Disclaimer
She's back. I begged, I pleaded, but my agent, Susan the Human, insisted. She says Janet the Snake provides "balance". I'd like to balance that overgrown worm on the edge of a sharp knife. I take no responsibility for the foul words that follow here. Sincerely and with due concern, Pesky the Rat.
Janet the Snake Evil Weblog Moment
Oh yessss, my dear readers, I'm back. The little rat-thing couldn't keep me away if he tried.
I'd like to take a moment to thank our friend Paul O'Neil (who is NOT a cat in a human suit, despite the liessss of that filthy rodent) for his extraordinary service to this country. Paul worked tirelessssly to ensure that only the most deserving creatures have jobs, and has done more to dump lollygagging lemmings from the payrollsss of America's fine corporations than any other Sssecretery of the Treasury in recent history. If he had been allowed to complete his mission, Paul would have ensured an unemployment rate of at least 15%, which would have been stupendous for predators like myself.
At 15% unemployment, rodents are so dejected they hang about aimlessly in public squaresss, making for easy pickings.
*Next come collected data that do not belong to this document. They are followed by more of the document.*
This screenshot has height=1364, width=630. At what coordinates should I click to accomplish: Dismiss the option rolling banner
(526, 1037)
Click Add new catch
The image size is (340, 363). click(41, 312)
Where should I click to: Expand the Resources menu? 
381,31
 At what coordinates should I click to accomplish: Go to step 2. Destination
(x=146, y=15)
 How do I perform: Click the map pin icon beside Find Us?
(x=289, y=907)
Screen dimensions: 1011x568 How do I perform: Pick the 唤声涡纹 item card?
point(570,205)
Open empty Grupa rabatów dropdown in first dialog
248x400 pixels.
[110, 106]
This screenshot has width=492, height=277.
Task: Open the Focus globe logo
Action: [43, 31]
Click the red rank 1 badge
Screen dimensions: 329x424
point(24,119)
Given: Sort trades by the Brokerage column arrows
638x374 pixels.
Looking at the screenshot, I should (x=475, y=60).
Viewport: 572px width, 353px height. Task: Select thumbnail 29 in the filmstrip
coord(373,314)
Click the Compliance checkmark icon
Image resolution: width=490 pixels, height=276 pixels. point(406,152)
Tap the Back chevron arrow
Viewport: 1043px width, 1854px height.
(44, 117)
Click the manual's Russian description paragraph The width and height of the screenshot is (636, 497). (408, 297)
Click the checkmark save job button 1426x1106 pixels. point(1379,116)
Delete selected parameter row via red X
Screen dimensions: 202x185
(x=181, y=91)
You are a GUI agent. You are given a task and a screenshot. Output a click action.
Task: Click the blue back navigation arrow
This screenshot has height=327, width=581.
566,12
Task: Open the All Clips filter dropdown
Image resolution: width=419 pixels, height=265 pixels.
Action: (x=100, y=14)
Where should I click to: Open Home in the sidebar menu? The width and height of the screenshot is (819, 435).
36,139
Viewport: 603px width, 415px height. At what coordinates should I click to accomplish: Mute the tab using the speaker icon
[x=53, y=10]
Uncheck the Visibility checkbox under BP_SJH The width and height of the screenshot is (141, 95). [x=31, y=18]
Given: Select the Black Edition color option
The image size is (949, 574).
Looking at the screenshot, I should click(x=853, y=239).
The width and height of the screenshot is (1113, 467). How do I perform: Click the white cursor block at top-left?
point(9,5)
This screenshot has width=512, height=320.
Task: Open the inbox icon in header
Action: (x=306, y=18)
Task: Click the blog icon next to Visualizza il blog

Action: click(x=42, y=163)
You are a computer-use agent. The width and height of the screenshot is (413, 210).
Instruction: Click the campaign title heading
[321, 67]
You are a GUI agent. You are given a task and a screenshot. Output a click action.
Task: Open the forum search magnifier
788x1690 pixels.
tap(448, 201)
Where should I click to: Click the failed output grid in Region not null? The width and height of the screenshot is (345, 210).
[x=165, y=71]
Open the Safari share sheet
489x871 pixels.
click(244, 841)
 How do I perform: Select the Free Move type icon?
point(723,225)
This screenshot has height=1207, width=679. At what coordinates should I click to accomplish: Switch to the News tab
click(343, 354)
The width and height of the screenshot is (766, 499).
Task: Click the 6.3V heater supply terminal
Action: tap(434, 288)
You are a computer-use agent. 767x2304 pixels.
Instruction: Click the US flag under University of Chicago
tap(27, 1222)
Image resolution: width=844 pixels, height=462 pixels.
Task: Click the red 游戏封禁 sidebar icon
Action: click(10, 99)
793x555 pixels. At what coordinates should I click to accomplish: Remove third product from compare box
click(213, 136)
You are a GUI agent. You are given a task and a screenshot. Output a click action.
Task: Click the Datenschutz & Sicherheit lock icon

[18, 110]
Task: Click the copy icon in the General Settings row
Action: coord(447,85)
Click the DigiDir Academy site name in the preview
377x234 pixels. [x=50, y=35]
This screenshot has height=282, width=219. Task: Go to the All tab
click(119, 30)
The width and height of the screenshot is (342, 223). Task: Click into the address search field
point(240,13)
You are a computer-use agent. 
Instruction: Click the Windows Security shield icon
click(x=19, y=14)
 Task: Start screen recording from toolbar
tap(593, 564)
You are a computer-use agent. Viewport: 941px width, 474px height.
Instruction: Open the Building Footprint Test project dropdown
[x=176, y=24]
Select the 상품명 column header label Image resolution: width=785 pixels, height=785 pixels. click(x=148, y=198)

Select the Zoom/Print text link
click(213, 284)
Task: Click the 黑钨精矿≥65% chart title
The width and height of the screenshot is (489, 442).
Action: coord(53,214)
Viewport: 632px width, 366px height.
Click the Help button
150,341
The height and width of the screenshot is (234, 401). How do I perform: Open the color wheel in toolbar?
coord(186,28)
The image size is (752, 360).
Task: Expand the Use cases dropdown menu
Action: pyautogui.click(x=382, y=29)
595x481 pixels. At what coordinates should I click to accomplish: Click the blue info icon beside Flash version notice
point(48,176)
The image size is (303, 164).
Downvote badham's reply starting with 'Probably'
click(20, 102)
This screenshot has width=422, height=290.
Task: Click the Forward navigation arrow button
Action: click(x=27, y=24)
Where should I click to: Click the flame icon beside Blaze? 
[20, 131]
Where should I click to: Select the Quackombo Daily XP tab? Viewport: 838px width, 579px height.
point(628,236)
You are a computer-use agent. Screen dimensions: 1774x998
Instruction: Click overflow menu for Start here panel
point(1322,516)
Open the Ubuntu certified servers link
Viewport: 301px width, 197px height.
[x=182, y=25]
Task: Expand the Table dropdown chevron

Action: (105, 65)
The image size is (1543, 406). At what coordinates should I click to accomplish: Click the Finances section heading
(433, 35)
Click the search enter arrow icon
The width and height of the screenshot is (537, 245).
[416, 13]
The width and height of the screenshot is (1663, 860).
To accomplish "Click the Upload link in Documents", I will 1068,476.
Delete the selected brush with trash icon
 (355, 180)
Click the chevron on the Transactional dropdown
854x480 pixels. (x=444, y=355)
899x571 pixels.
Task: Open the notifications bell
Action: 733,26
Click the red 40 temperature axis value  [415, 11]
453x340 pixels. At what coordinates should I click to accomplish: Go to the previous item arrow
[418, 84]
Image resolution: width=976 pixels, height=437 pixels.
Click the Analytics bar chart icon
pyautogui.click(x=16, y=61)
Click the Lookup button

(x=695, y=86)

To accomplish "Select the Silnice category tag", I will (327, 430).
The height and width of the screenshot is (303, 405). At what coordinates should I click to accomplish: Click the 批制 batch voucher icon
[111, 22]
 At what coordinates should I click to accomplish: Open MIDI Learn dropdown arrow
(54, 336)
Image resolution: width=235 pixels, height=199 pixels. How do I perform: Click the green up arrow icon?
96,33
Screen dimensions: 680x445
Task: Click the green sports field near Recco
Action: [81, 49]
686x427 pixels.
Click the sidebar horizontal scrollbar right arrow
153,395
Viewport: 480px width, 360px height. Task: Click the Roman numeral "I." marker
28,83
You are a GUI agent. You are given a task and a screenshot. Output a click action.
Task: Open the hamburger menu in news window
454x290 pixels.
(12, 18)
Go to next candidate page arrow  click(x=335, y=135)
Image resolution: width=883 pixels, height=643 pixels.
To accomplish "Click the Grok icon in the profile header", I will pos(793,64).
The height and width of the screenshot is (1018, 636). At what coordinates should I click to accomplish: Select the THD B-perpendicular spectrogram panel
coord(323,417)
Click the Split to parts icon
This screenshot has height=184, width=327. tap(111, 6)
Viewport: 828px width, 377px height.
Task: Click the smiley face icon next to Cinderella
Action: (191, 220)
The wander up and down the malls where I can hide in the sssale racks and sslurp them up. And there is nothing that compares to the buffet of an unemployment line. Back in '91, I ate sssix hamsters and a guinea pig at the Sssan Jose Employment Development Department. I had this great recipe from Julia Childs and I jusssst had to try it out. You take the hamsters, and run them through a blender, and--but I should get back to the point.
Fellow predators, never fear. My dear little cat-er-man in the White Houssse, Georgie, will find a fine replacement for Mr. O'Neil. If he can resist the constant squeaking of those mice with their little protest signs, that is. "I have to feed my family", they say. Well, certainly that's true, but if they only live long enough to be eaten, then a lifetime of food isn't really all that expensive, is it? And you know what they say, fat's cheap in America. It's the diet food that's expensive. And the last thing we need is dieting rodents! That's for sure. Boy, I'll tell ya. Dieting rodents. I amusssse myself.
So no worriesss, dear readerss. Roast yourself a nice plump rat for the holiday. They're cheaper than turkeys or hams, and you have the added sssatisfaction of having shut one of them up.